*Exercise:* Output each record exactly, excluding pictures.

Stored items
--

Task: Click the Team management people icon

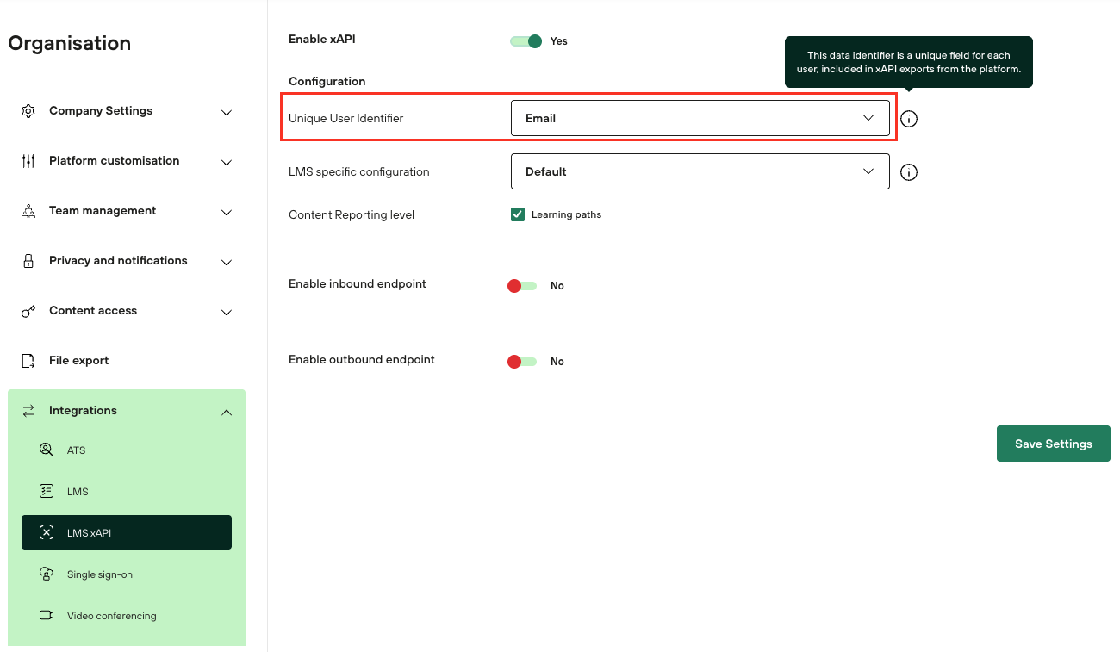Action: tap(28, 211)
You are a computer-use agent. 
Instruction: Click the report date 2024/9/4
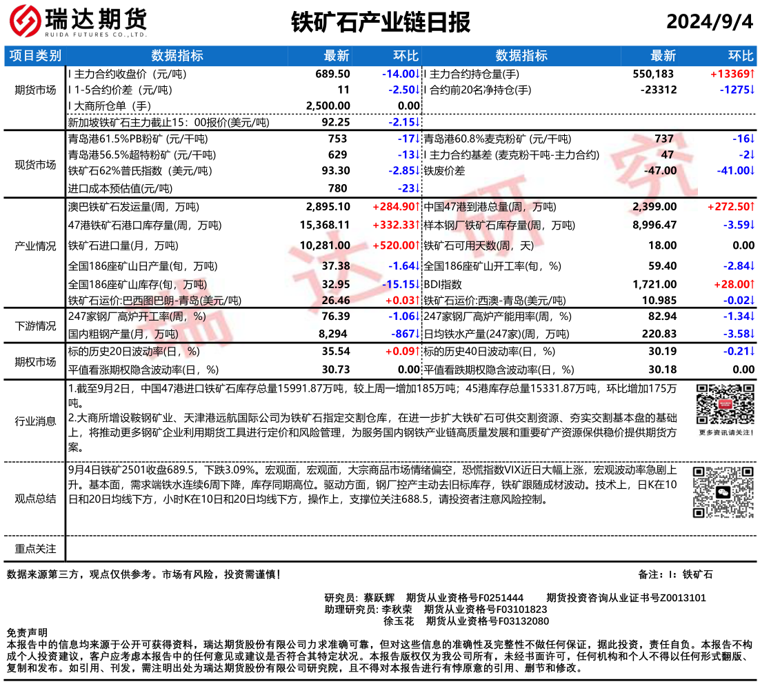pyautogui.click(x=709, y=23)
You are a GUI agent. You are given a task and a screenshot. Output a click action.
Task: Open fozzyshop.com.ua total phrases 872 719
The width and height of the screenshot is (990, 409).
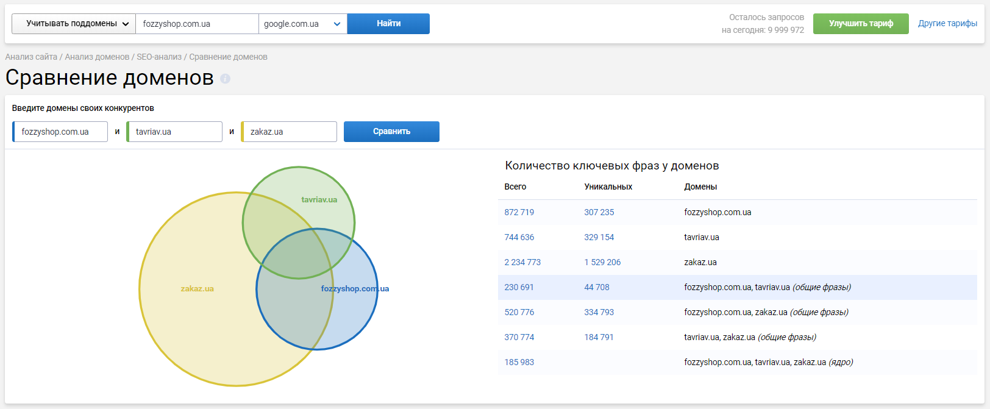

--

*Result of this task:*
Task: Click the Team management people icon

Action: tap(28, 211)
You are a computer-use agent. 
Instruction: Click the report date 2024/9/4
pyautogui.click(x=709, y=23)
You are a GUI agent. You are given a task and a screenshot. Output a click action.
Task: Open fozzyshop.com.ua total phrases 872 719
The width and height of the screenshot is (990, 409).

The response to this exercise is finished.